In a full-page ad placed in the May 13 edition of Helena’s Independent Record, the Helena branch of Habitat for Humanity pressed Gov. Greg Gianforte, along with other state and local officials, for specific action to address what it calls Montana’s housing “crisis.”
The nonprofit, which says it is scaling up efforts to build more homes in Helena, said several steps are necessary to help it and other entities address the crunch. Among them: putting state and local tax dollars toward housing subsidies, ensuring that construction regulations encourage dense urban development, and expanding the use of community land trusts.

The advertisement also references a May 6 Montana Free Press story that explores how Gianforte’s signature Come Home Montana campaign, a marketing effort encouraging former Montana residents to return to the state, has run headlong into widespread public frustration over rising housing prices.
“Helena Area Habitat for Humanity agrees with the sentiment of the campaign: the push to make Montana a place where people can live and work and thrive,” the ad reads. “But Montana has quickly become inaccessible to those who currently live and work here, let alone those seeking to ‘come home.’”
“Housing is too expensive and there isn’t enough,” the ad continues.
The governor’s office acknowledged Monday that the state is facing a housing crunch.
“Like parents and grandparents across Montana, the governor encourages Montanans who’ve moved away to come home,” Press Secretary Brooke Stroyke said in an email. “The governor also recognizes that, with Montana’s population growth far outpacing new home development in Montana, demand for housing in our state has outstripped supply.”
Helena Habitat Executive Director Jacob Kuntz said in an interview Monday that the nonprofit, which has historically focused on building affordable houses a few at a time, has seen the region’s housing market tip in the last two years and concluded it needs to take a more vigorous approach to housing advocacy.

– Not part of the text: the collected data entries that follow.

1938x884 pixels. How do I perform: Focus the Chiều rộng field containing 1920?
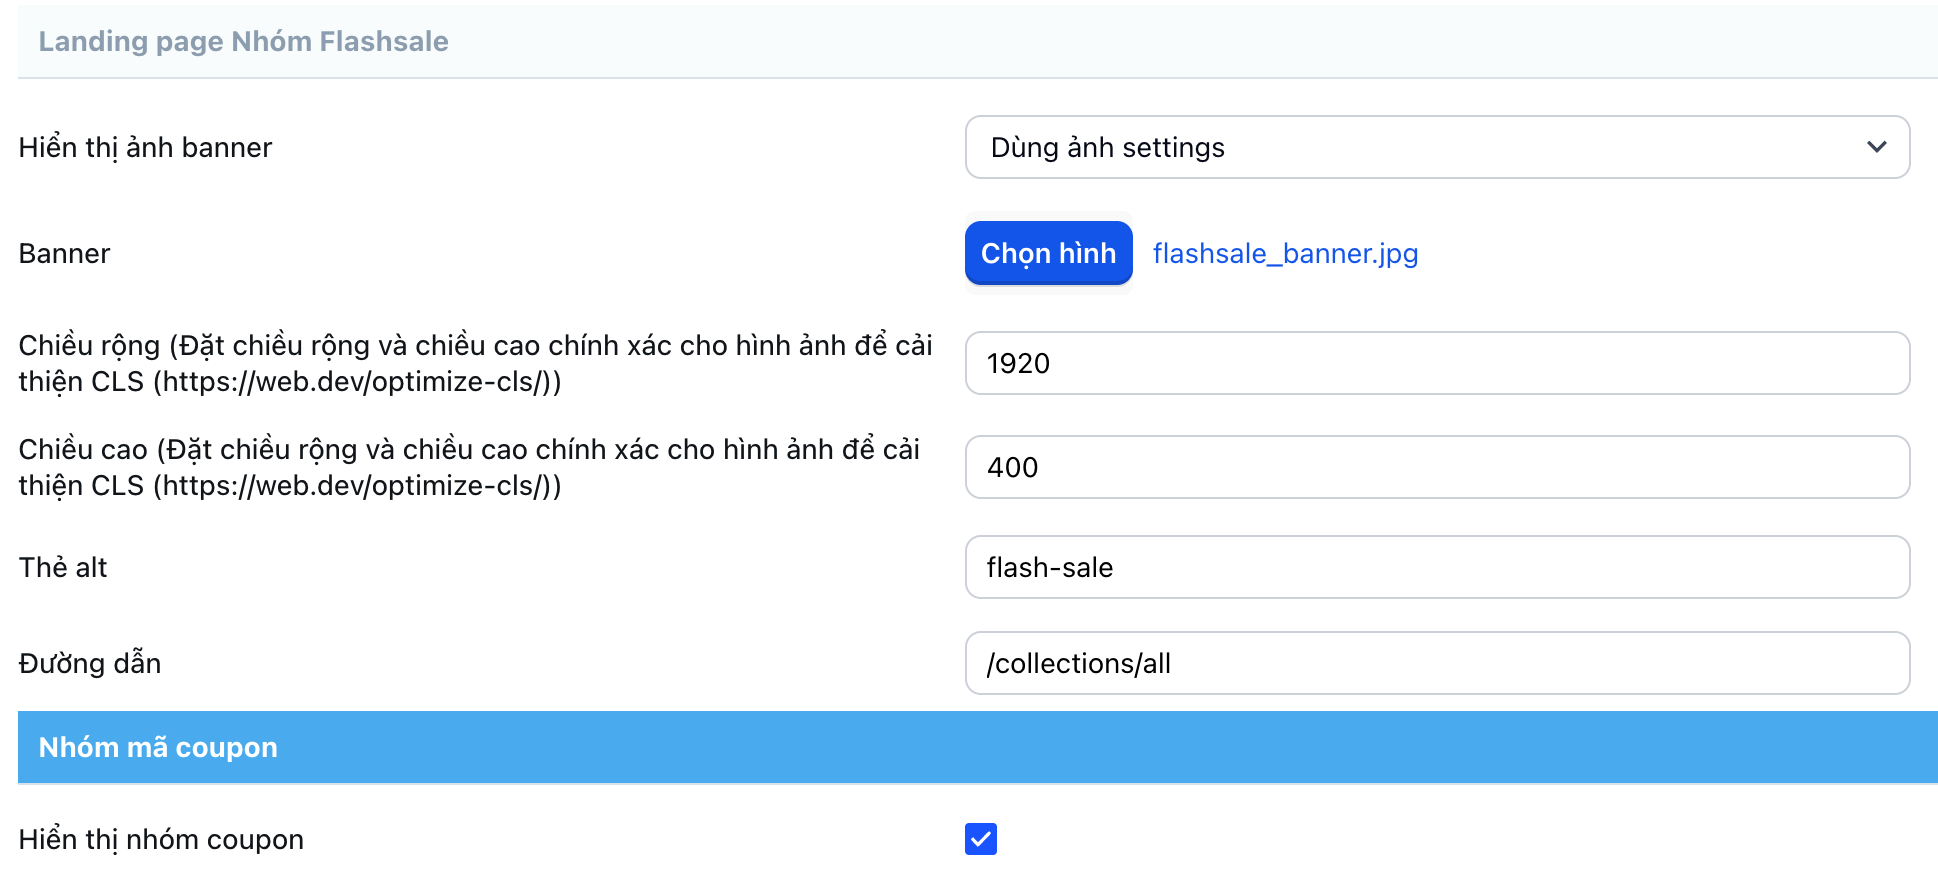[1436, 363]
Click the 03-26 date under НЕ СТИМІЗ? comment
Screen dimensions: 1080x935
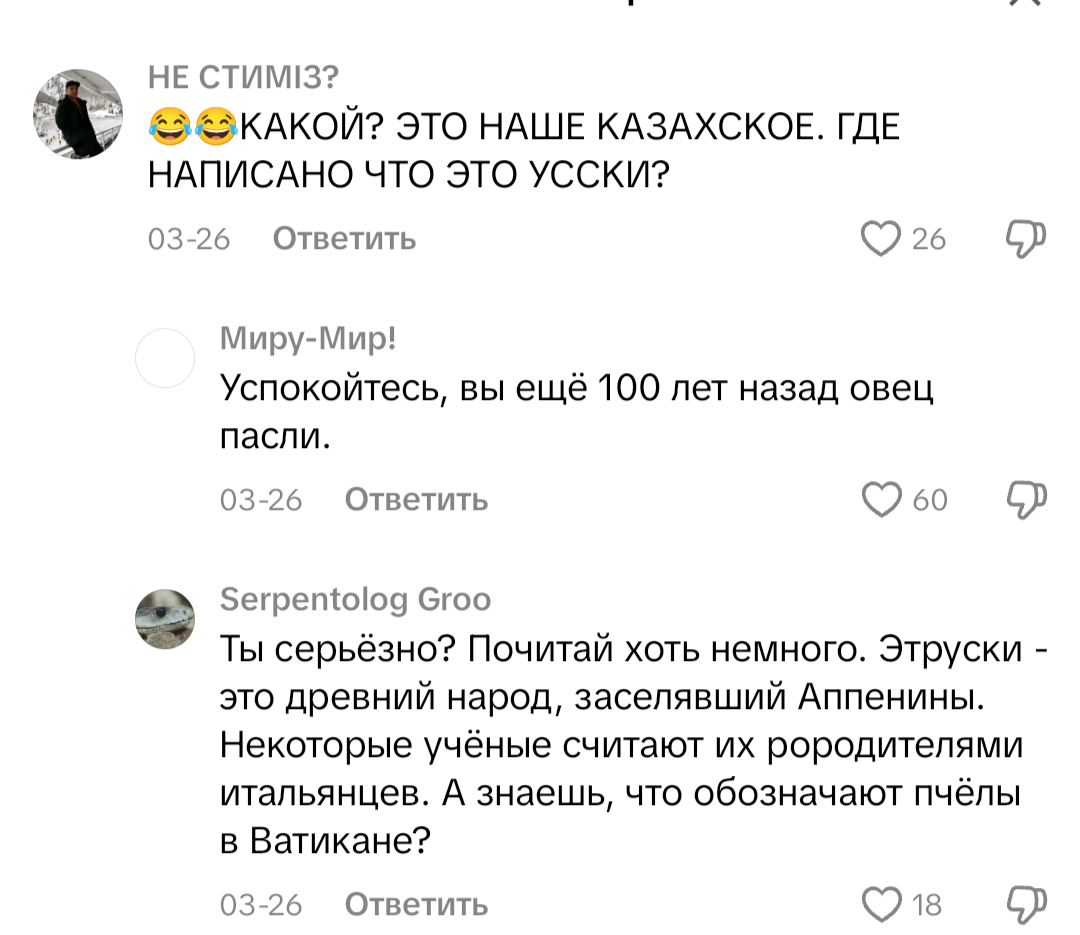189,240
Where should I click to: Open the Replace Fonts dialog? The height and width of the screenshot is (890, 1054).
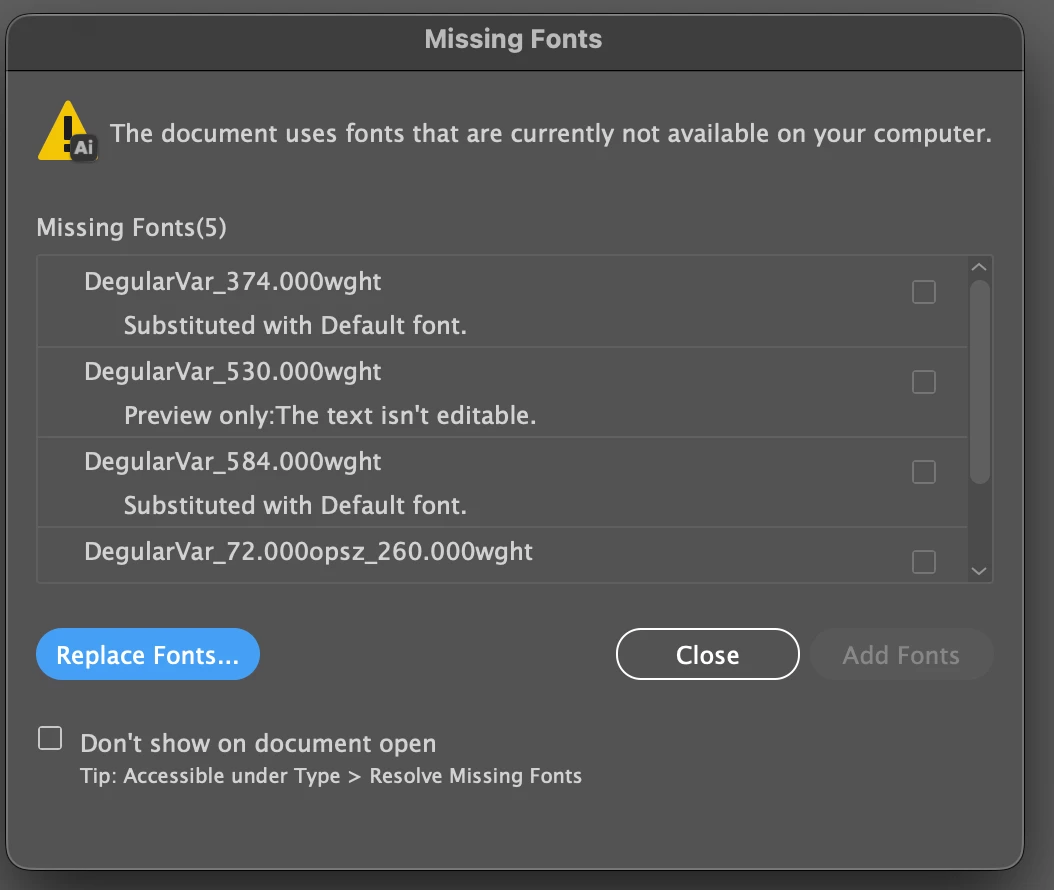(x=147, y=655)
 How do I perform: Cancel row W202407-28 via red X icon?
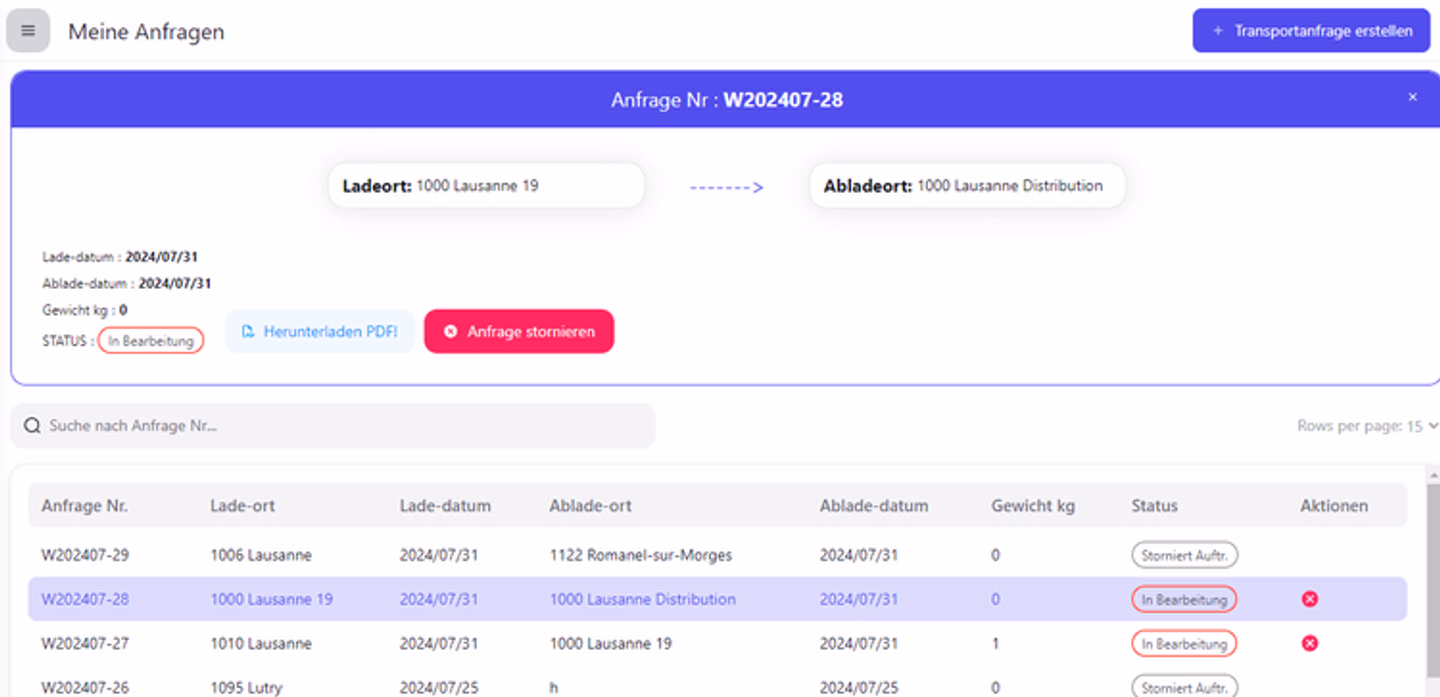pos(1309,599)
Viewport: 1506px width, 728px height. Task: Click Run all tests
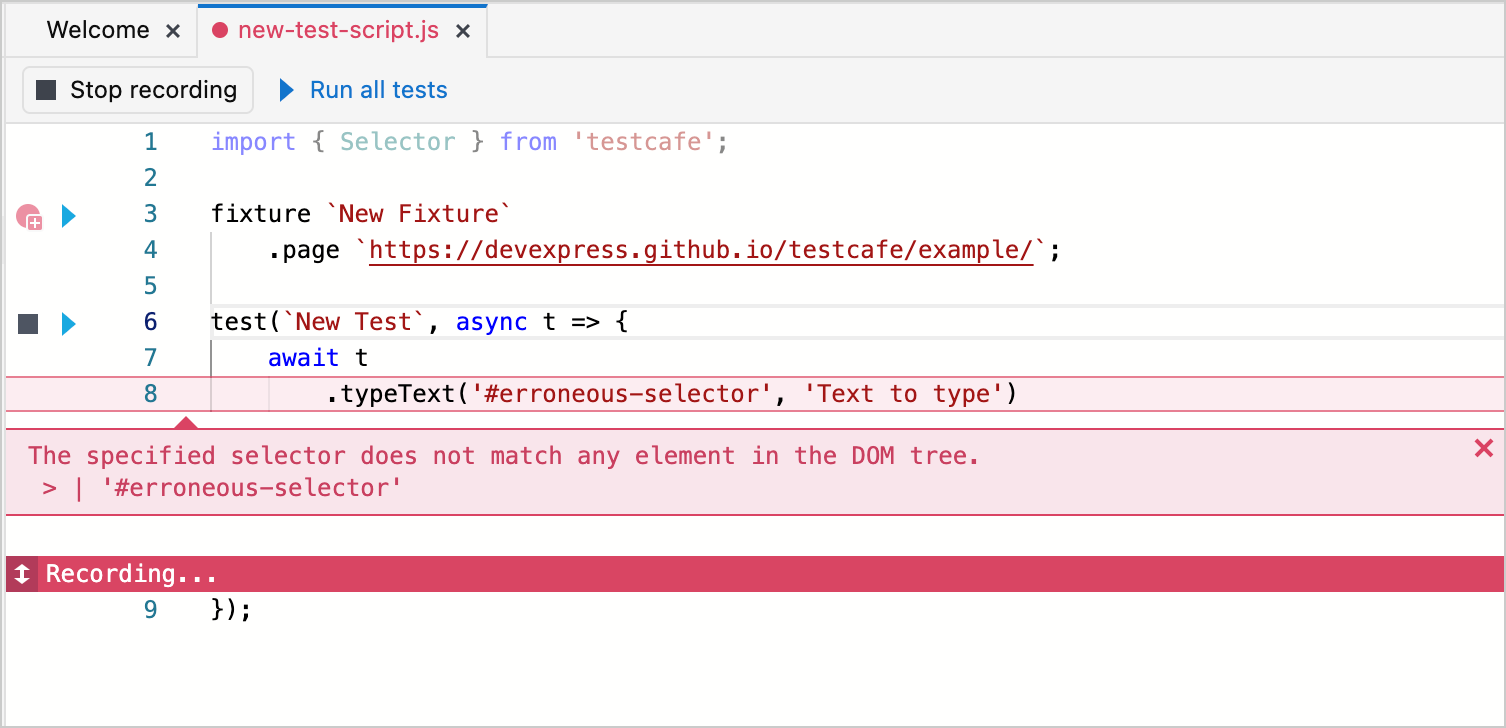click(378, 89)
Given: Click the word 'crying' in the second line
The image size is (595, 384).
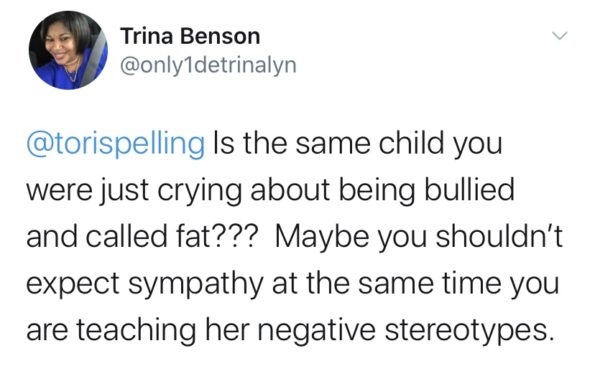Looking at the screenshot, I should (200, 191).
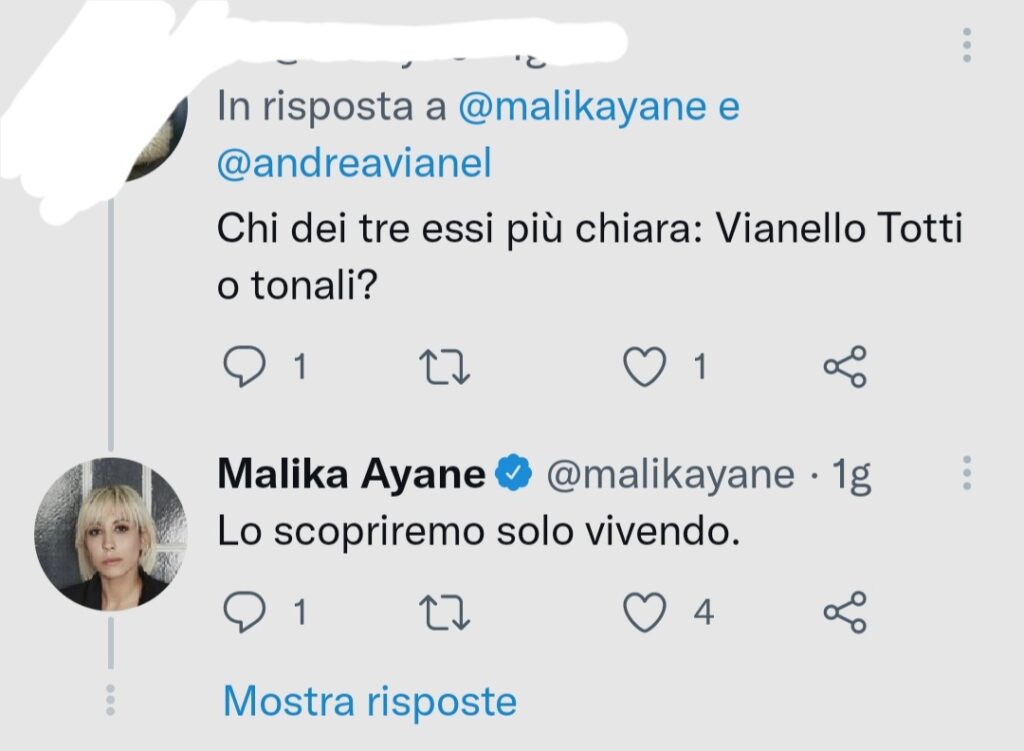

Before 2020, Kuntz said, a school teacher, police officer or state employee could find a place to buy in Helena without paying more than 30% of their income, the threshold generally considered “affordable” by mortgage lenders and housing experts.
But as remote work and pandemic-era migration bring more people to town, leaving too few homes to go around, that’s changed. Helena-area home prices are up 66% in the past five years. Rents have risen dramatically, too. A national database cited by the Washington Post last month, which includes only multi-family rentals, indicated rents in Helena’s Lewis and Clark County were up by 36.5% since 2019. That’s the 5th-largest percentage increase in the nation for counties with at least 1,000 multifamily rentals.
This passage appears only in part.